* Exercise objective *
Could you rewrite the material below with "playback speed slider handle" changed to "volume slider handle" and everything else left the same?

* Entries supplied *

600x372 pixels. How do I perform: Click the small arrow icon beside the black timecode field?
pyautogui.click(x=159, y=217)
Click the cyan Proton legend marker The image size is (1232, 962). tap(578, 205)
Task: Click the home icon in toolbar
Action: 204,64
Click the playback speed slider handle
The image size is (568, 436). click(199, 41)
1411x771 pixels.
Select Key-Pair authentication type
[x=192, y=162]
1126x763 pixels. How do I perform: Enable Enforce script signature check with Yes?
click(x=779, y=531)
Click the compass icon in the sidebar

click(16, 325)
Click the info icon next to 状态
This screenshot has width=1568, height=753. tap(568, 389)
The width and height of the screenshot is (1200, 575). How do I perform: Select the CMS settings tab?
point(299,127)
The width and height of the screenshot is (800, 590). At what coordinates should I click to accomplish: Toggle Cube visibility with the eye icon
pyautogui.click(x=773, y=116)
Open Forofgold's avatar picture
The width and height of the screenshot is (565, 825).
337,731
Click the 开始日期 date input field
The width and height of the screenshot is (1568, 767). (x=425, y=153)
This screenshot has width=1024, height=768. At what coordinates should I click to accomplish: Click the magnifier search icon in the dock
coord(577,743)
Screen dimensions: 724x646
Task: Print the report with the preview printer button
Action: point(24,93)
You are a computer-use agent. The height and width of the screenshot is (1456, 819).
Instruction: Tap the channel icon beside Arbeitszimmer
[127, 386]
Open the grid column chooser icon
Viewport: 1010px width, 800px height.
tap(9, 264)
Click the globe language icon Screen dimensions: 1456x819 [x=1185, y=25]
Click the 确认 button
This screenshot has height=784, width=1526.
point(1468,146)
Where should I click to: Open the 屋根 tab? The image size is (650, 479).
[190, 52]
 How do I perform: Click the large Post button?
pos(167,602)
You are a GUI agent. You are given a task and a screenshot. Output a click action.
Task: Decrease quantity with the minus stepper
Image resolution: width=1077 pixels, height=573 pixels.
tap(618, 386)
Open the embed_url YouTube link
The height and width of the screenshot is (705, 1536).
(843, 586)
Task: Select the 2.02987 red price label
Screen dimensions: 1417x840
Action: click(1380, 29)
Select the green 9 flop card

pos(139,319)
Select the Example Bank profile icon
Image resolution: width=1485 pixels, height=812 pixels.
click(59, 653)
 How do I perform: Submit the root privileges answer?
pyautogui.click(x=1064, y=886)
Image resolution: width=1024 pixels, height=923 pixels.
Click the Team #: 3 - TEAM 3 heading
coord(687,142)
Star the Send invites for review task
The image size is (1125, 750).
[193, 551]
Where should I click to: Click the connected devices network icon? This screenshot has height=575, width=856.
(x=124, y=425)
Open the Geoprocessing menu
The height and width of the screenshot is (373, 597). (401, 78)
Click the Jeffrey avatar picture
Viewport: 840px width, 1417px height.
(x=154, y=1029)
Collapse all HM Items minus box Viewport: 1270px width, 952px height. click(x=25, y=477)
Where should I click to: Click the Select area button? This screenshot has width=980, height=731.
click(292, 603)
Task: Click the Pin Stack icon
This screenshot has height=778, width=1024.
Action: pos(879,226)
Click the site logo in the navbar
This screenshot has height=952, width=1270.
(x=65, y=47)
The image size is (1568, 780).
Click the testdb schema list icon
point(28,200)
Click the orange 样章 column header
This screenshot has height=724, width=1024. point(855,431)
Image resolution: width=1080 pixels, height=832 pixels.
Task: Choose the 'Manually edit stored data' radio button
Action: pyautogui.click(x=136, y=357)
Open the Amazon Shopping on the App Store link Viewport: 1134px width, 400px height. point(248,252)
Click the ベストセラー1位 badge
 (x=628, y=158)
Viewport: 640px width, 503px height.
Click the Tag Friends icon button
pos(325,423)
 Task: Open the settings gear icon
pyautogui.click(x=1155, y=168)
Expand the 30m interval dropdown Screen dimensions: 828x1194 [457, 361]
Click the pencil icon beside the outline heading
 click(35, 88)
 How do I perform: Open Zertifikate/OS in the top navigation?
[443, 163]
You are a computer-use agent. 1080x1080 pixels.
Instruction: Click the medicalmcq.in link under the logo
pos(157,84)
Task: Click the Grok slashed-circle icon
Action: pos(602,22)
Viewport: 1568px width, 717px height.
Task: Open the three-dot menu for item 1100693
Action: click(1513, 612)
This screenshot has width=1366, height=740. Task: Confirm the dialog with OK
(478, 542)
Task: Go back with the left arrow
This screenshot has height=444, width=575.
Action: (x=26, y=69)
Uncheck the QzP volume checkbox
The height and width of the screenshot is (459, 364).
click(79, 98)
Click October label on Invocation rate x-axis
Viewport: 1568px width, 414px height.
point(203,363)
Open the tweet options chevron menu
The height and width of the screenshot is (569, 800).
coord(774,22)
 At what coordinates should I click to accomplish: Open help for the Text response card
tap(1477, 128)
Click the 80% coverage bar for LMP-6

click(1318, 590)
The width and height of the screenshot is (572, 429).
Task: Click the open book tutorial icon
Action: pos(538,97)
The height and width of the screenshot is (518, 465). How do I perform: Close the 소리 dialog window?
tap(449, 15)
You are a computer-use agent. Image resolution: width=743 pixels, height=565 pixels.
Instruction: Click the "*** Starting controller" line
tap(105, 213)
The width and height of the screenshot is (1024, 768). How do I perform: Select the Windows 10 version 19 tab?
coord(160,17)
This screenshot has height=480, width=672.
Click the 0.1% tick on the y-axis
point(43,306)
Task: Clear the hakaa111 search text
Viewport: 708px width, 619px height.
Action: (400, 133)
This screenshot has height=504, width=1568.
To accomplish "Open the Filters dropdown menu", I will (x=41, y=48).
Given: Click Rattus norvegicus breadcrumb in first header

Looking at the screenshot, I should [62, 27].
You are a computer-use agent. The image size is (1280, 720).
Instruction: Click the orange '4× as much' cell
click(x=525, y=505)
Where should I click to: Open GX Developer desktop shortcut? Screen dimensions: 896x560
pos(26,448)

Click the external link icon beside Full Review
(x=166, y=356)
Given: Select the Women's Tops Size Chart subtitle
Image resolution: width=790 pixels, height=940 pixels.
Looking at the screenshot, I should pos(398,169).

* Exercise output *
600x372 pixels. How do I perform: Click the small arrow icon beside the black timecode field?
pyautogui.click(x=159, y=217)
Click the cyan Proton legend marker The image size is (1232, 962). tap(578, 205)
Task: Click the home icon in toolbar
Action: 204,64
Click the volume slider handle
The image size is (568, 436). click(199, 41)
1411x771 pixels.
Select Key-Pair authentication type
[x=192, y=162]
1126x763 pixels. How do I perform: Enable Enforce script signature check with Yes?
click(x=779, y=531)
Click the compass icon in the sidebar

click(16, 325)
Click the info icon next to 状态
This screenshot has width=1568, height=753. tap(568, 389)
The width and height of the screenshot is (1200, 575). How do I perform: Select the CMS settings tab?
point(299,127)
The width and height of the screenshot is (800, 590). At what coordinates should I click to accomplish: Toggle Cube visibility with the eye icon
pyautogui.click(x=773, y=116)
Open Forofgold's avatar picture
The width and height of the screenshot is (565, 825).
337,731
Click the 开始日期 date input field
The width and height of the screenshot is (1568, 767). (x=425, y=153)
This screenshot has width=1024, height=768. At what coordinates should I click to accomplish: Click the magnifier search icon in the dock
coord(577,743)
Screen dimensions: 724x646
Task: Print the report with the preview printer button
Action: point(24,93)
You are a computer-use agent. The height and width of the screenshot is (1456, 819).
Instruction: Tap the channel icon beside Arbeitszimmer
[127, 386]
Open the grid column chooser icon
Viewport: 1010px width, 800px height.
tap(9, 264)
Click the globe language icon Screen dimensions: 1456x819 [x=1185, y=25]
Click the 确认 button
This screenshot has height=784, width=1526.
point(1468,146)
Where should I click to: Open the 屋根 tab? The image size is (650, 479).
[190, 52]
 How do I perform: Click the large Post button?
pos(167,602)
You are a GUI agent. You are given a task and a screenshot. Output a click action.
Task: Decrease quantity with the minus stepper
Image resolution: width=1077 pixels, height=573 pixels.
tap(618, 386)
Open the embed_url YouTube link
The height and width of the screenshot is (705, 1536).
(843, 586)
Task: Select the 2.02987 red price label
Screen dimensions: 1417x840
Action: click(1380, 29)
Select the green 9 flop card

pos(139,319)
Select the Example Bank profile icon
Image resolution: width=1485 pixels, height=812 pixels.
click(59, 653)
 How do I perform: Submit the root privileges answer?
pyautogui.click(x=1064, y=886)
Image resolution: width=1024 pixels, height=923 pixels.
Click the Team #: 3 - TEAM 3 heading
coord(687,142)
Star the Send invites for review task
The image size is (1125, 750).
[193, 551]
Where should I click to: Click the connected devices network icon? This screenshot has height=575, width=856.
(x=124, y=425)
Open the Geoprocessing menu
The height and width of the screenshot is (373, 597). (401, 78)
Click the Jeffrey avatar picture
Viewport: 840px width, 1417px height.
(x=154, y=1029)
Collapse all HM Items minus box Viewport: 1270px width, 952px height. click(x=25, y=477)
Where should I click to: Click the Select area button? This screenshot has width=980, height=731.
click(292, 603)
Task: Click the Pin Stack icon
This screenshot has height=778, width=1024.
Action: pos(879,226)
Click the site logo in the navbar
This screenshot has height=952, width=1270.
(x=65, y=47)
The image size is (1568, 780).
Click the testdb schema list icon
point(28,200)
Click the orange 样章 column header
This screenshot has height=724, width=1024. point(855,431)
Image resolution: width=1080 pixels, height=832 pixels.
Task: Choose the 'Manually edit stored data' radio button
Action: pyautogui.click(x=136, y=357)
Open the Amazon Shopping on the App Store link Viewport: 1134px width, 400px height. point(248,252)
Click the ベストセラー1位 badge
 (x=628, y=158)
Viewport: 640px width, 503px height.
Click the Tag Friends icon button
pos(325,423)
 Task: Open the settings gear icon
pyautogui.click(x=1155, y=168)
Expand the 30m interval dropdown Screen dimensions: 828x1194 [457, 361]
Click the pencil icon beside the outline heading
 click(35, 88)
 How do I perform: Open Zertifikate/OS in the top navigation?
[443, 163]
You are a computer-use agent. 1080x1080 pixels.
Instruction: Click the medicalmcq.in link under the logo
pos(157,84)
Task: Click the Grok slashed-circle icon
Action: pos(602,22)
Viewport: 1568px width, 717px height.
Task: Open the three-dot menu for item 1100693
Action: click(1513, 612)
This screenshot has width=1366, height=740. Task: Confirm the dialog with OK
(478, 542)
Task: Go back with the left arrow
This screenshot has height=444, width=575.
Action: (x=26, y=69)
Uncheck the QzP volume checkbox
The height and width of the screenshot is (459, 364).
click(79, 98)
Click October label on Invocation rate x-axis
Viewport: 1568px width, 414px height.
point(203,363)
Open the tweet options chevron menu
The height and width of the screenshot is (569, 800).
coord(774,22)
 At what coordinates should I click to accomplish: Open help for the Text response card
tap(1477, 128)
Click the 80% coverage bar for LMP-6

click(1318, 590)
The width and height of the screenshot is (572, 429).
Task: Click the open book tutorial icon
Action: pos(538,97)
The height and width of the screenshot is (518, 465). How do I perform: Close the 소리 dialog window?
tap(449, 15)
You are a computer-use agent. Image resolution: width=743 pixels, height=565 pixels.
Instruction: Click the "*** Starting controller" line
tap(105, 213)
The width and height of the screenshot is (1024, 768). How do I perform: Select the Windows 10 version 19 tab?
coord(160,17)
This screenshot has height=480, width=672.
Click the 0.1% tick on the y-axis
point(43,306)
Task: Clear the hakaa111 search text
Viewport: 708px width, 619px height.
Action: (400, 133)
This screenshot has height=504, width=1568.
To accomplish "Open the Filters dropdown menu", I will (x=41, y=48).
Given: Click Rattus norvegicus breadcrumb in first header

Looking at the screenshot, I should [62, 27].
You are a computer-use agent. The image size is (1280, 720).
Instruction: Click the orange '4× as much' cell
click(x=525, y=505)
Where should I click to: Open GX Developer desktop shortcut? Screen dimensions: 896x560
pos(26,448)

Click the external link icon beside Full Review
(x=166, y=356)
Given: Select the Women's Tops Size Chart subtitle
Image resolution: width=790 pixels, height=940 pixels.
Looking at the screenshot, I should pos(398,169).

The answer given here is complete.